Hardware tokens are stored securely when not in use. An audit of the tokens is performed regularly and their management keys are rotated periodically. Tokens which have been lost, stolen, or reconfigured are considered irreversibly compromised and their materials are revoked. Tokens which are to be decommissioned are securely wiped and physically destroyed.
To safeguard against the loss of these materials, they are backed up in multiple, secure, geographically-distributed locations. These backups are themselves encrypted and the keys have been sharded so they can be stored in multiple locations. A majority of the shards are required to reconstruct the key and access the backups. Each key shard is encrypted with the combination of a one-time pad (shared among the shards) and a book cipher specific to a shard. The books used are never written down or disclosed to other parties. These physical materials and digital media are further protected by tamper-evident seals and a stringently documented chain of custody.
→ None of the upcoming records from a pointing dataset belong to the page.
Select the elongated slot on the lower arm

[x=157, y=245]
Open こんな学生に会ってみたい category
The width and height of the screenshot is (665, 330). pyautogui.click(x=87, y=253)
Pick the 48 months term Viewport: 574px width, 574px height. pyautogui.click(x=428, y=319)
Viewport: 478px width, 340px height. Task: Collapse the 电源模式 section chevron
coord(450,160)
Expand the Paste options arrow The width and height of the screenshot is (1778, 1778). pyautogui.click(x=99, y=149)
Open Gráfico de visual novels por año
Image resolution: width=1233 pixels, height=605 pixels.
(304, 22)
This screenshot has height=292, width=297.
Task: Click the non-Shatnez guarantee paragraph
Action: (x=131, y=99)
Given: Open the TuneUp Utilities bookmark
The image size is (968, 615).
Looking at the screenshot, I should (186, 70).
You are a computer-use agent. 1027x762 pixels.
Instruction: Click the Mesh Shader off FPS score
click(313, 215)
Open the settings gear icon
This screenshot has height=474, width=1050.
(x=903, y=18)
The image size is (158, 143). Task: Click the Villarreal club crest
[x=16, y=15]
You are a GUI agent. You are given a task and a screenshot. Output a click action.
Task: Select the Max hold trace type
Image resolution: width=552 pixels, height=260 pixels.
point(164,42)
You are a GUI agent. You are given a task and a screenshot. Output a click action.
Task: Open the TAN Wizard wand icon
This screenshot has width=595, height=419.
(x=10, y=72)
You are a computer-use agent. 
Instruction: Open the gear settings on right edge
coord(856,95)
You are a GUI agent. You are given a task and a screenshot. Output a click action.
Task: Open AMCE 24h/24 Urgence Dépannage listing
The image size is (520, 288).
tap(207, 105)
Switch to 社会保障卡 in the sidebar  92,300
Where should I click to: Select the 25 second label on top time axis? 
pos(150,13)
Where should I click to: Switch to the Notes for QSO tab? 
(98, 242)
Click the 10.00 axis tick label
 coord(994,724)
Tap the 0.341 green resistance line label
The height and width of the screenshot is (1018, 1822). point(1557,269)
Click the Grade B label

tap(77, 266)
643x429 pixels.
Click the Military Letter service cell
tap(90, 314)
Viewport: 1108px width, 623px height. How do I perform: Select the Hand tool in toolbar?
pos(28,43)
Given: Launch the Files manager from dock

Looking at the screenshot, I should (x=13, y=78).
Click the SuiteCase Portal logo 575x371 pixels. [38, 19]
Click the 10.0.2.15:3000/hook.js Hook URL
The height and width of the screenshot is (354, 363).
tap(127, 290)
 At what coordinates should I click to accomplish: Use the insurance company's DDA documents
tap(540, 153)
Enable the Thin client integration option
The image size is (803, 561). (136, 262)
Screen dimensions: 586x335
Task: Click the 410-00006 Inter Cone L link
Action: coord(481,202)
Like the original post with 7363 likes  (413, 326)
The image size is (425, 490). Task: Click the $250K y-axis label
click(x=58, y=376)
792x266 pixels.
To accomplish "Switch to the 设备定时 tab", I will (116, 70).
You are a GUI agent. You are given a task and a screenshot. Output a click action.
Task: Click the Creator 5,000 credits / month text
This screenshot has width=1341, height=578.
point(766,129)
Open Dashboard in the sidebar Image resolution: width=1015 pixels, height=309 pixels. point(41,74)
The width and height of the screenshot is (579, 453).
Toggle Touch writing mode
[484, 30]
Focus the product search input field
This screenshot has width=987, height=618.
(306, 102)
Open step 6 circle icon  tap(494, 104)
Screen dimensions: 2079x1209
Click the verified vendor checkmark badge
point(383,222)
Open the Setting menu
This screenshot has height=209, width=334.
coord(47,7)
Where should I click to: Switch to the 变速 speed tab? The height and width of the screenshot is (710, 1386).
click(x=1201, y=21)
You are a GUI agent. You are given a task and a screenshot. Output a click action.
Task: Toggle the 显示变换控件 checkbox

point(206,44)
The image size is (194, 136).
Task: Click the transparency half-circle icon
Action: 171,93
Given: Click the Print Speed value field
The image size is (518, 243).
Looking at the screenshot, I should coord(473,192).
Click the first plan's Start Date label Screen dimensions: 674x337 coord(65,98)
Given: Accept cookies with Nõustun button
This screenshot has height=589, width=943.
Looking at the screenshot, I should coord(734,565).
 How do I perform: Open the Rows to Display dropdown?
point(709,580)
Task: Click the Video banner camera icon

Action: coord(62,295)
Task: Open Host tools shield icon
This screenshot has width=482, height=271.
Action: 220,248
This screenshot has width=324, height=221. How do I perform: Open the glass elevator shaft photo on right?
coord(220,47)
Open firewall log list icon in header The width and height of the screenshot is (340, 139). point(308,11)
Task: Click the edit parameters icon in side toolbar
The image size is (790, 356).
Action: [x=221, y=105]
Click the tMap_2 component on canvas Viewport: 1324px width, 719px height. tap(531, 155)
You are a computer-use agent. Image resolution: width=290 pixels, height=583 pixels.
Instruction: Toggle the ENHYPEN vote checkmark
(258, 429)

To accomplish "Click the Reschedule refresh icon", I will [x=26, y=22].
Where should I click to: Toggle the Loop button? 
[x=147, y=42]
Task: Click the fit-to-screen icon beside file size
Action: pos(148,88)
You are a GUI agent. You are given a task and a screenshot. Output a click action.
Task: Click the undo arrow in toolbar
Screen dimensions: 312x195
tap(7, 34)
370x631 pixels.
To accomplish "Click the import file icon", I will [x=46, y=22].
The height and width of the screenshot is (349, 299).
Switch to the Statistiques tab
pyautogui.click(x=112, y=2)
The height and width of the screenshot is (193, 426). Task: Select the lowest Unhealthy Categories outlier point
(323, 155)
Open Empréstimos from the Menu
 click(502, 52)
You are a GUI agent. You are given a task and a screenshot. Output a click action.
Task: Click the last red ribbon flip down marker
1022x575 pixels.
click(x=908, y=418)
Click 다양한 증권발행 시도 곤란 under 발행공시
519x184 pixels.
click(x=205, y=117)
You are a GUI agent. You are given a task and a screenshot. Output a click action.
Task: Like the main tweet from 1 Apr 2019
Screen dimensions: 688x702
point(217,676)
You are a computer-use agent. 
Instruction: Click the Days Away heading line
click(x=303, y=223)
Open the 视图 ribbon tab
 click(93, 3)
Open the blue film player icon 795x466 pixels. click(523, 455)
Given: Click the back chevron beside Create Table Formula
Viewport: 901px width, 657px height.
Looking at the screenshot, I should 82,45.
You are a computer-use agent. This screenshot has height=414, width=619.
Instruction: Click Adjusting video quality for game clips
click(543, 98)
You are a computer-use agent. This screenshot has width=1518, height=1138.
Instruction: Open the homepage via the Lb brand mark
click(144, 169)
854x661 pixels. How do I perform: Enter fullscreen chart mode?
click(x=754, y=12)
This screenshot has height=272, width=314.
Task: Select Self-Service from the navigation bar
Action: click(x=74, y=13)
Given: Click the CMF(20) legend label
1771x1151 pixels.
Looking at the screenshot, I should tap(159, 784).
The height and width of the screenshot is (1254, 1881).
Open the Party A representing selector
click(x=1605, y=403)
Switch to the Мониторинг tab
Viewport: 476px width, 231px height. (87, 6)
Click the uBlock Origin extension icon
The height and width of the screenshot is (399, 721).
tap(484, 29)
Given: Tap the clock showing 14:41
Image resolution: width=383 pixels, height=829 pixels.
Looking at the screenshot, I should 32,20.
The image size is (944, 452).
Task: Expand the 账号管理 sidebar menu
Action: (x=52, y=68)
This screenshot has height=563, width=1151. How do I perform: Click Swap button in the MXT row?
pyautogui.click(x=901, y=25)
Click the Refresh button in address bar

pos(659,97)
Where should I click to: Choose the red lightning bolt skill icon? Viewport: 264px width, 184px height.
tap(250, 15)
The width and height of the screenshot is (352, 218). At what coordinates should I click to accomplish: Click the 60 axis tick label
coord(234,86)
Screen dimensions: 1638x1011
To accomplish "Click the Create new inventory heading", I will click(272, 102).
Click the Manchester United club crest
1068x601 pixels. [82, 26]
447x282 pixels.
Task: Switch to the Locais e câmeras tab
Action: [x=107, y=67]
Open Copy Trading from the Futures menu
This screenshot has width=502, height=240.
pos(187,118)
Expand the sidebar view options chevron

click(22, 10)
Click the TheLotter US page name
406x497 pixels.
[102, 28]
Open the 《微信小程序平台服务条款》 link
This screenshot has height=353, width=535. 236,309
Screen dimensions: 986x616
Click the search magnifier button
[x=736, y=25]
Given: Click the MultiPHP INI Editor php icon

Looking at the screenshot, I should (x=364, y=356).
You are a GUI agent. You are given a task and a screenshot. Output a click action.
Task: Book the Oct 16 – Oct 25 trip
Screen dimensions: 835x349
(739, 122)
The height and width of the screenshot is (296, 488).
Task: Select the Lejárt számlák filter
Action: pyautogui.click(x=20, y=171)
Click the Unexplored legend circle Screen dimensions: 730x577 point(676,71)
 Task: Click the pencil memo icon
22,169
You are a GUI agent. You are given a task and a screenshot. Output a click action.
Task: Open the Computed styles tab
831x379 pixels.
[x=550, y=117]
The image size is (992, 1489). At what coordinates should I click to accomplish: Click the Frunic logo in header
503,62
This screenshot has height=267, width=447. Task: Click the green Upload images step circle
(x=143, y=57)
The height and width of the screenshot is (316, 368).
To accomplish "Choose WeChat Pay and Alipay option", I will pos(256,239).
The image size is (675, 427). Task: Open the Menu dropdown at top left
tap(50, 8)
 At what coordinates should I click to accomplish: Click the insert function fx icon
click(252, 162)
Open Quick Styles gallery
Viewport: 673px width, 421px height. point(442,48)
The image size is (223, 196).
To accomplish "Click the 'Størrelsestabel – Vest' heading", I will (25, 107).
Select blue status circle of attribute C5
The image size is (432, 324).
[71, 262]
For ecosystems that support it, revocation certificates have been pregenerated and are also stored in the same manner as the key materials. In the event of a compromise, these certificates can be immediately published to revoke the compromised materials.
Each commit to this repository updates the SHA512SUMS file with the SHA512 hashes of the files
it contains. The SHA512SUMS file is signed using an SMIME certificate which has been issued by
a public CA and which required verification of my government-issued ID to obtain. Each commit is
also signed by one of my GPG keys (contained herein).
The materials in this repository are stored together in the data directory, but are organized into separate security domains. Each security domain has its own directory which contains links to its materials and a README file with more information about the domain. The security domains are:
- Personal: Materials used for personal communications and operations.
- Professional: Materials used for professional communications and operations separate from any specific employer.